Les prisonniers libérés dans le cadre de l’échange de prisonniers entre les États-Unis et la Russie ont pris la parole depuis leur libération, mais un expert prévient que « cela ne signifie pas que la Russie a franchi un cap ».
Dans une rare démonstration publique d’agents secrets russes, la télévision d’État Russie-1 a interviewé deux anciens espions qui sont revenus à Moscou dans le cadre de l’échange de prisonniers entre les États-Unis et la Russie.
Artem Dultsev et Anna Dultseva se faisaient passer pour des citoyens argentins après s’être installés en Slovénie en 2017. Le duo aurait utilisé sa résidence dans la capitale slovène, Ljubljana, pour se rendre dans d’autres États membres de l’OTAN et de l’UE.
Dans l’interview, le journaliste russe a présenté un sac contenant des peluches aux enfants et a demandé à leurs parents comment dire « Cheburashka », un personnage de dessins animés soviétiques et russes, en espagnol.
Apparemment, les deux enfants n’étaient pas au courant de la véritable identité de leurs parents et ne parlaient pas leur langue maternelle.
Dans l’interview, Dultseva a expliqué qu’elle ne pensait ni ne parlait russe et qu’elle avait eu du mal à réadopter cette langue à son retour à Moscou.
Les deux enfants adolescents du couple ont vécu dans une famille d’accueil après l’arrestation de leurs parents en 2022 et, selon Dultseva, ont presque été placés en adoption.
« On nous a menacés que la partie argentine voulait prendre nos enfants. Ils pourraient être confiés à une autre famille pour adoption », a déclaré Dultseva.
« Mais nous avons senti que les services spéciaux slovènes faisaient également tout leur possible pour garder les enfants en Slovénie afin de nous garder ensemble. »
Yashin : « Le soutien du peuple est ma source de force »
Pendant ce temps, l’un des militants politiques libérés par le Kremlin, Ilya Yashin, a remercié ses partisans via une vidéo sur sa chaîne YouTube. Il a déclaré qu’il se sentait plus fort après avoir reçu environ 30 000 lettres et cartes postales et a ajouté : « C’était littéralement ma source de force, car pas un seul jour en prison je ne me suis senti abandonné, oublié ou seul. »
L’activiste russe a admis auparavant qu’il se sentait accablé par sa libération, car de nombreux de ses camarades sont toujours derrière les barreaux. Yashin a parlé des détails de l’échange de prisons et a déclaré que deux autres dissidents russes auraient dû être libérés dans le cadre de l’accord.

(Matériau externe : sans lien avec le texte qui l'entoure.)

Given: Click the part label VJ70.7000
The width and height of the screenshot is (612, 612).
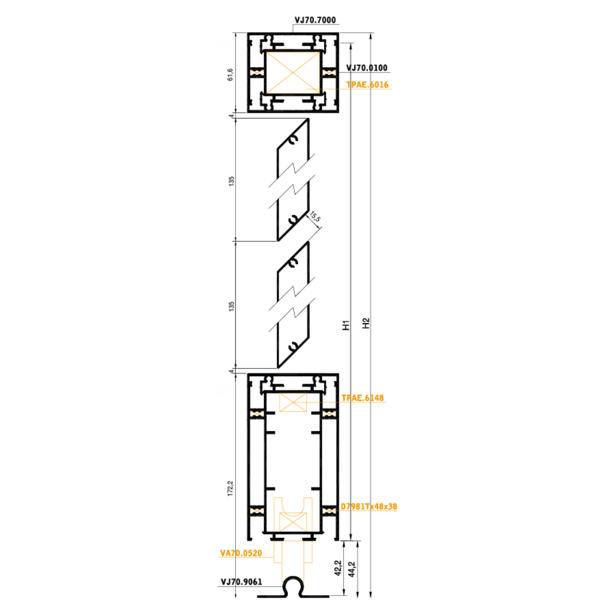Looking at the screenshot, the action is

« La partie russe a trompé et trahi ses homologues dans les négociations, laissant (l’activiste de l’opposition russe Alexeï) Gorinov et (l’associé de l’ancien leader de l’opposition russe Alexeï Navalny, Daniel) Kholodny en otage », a déclaré Yashin.
Yashin a été emprisonné en 2022 pour avoir critiqué l’invasion à grande échelle de l’Ukraine par la Russie. Dans son livestream, il a juré de rester fidèle à sa position anti-guerre.
Il a ajouté qu’il avait parlé à un responsable du gouvernement allemand et l’avait averti : « Si vous permettez à Poutine de dévorer l’Ukraine maintenant, il passera à autre chose. Il n’y a pas d’illusions. »
La Russie n’a pas fait un pas en arrière, selon les experts
L’échange de prisonniers entre la Russie et l’Occident est le plus important échange depuis la guerre froide, mais la directrice générale du Comité pour la protection des journalistes, Jodie Ginsberg, a mis en garde contre le précédent qu’il pourrait créer pour les futurs gouvernements.
« Nous craignons que cela ne crée un précédent qui permettrait aux futurs gouvernements de se sentir libres de prendre des journalistes innocents, par exemple, de les emprisonner et de les utiliser comme monnaie d’échange pour la libération de prisonniers à l’étranger. »
Ginsberg prévient que cet échange ne signifie pas une amélioration de la liberté de la presse en Russie. « Cela ne signifie pas que la Russie a franchi un cap ou que la liberté de la presse est soudainement rétablie en Russie. »
Elle ajoute que le pays était le quatrième plus grand geôlier de journalistes au monde en 2023, ce qui en fait l’un des environnements les plus restrictifs pour les journalistes à l’échelle mondiale.